TASK BRIEF:
Each line that contains the string "width" counts once; report how many such lines appear in the data, as a number only.

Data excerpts
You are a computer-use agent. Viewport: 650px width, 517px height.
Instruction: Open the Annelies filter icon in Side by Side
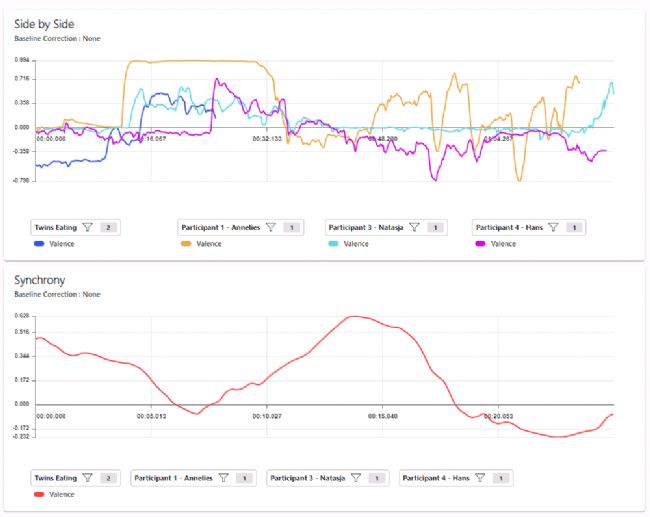[270, 228]
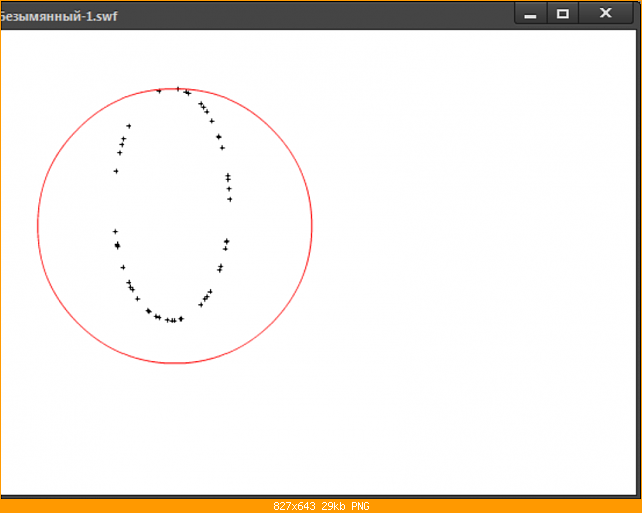
Task: Select the lone plus marker below the four-marker left cluster
Action: coord(116,171)
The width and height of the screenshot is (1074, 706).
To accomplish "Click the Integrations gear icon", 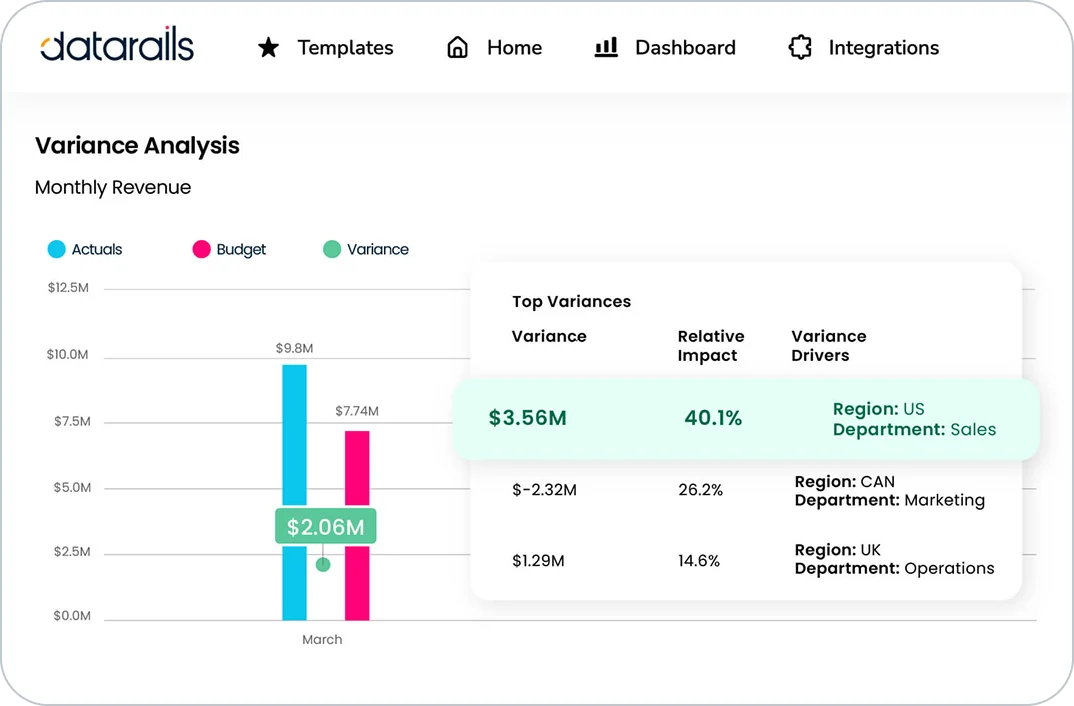I will tap(799, 47).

SOLUTION BELOW:
2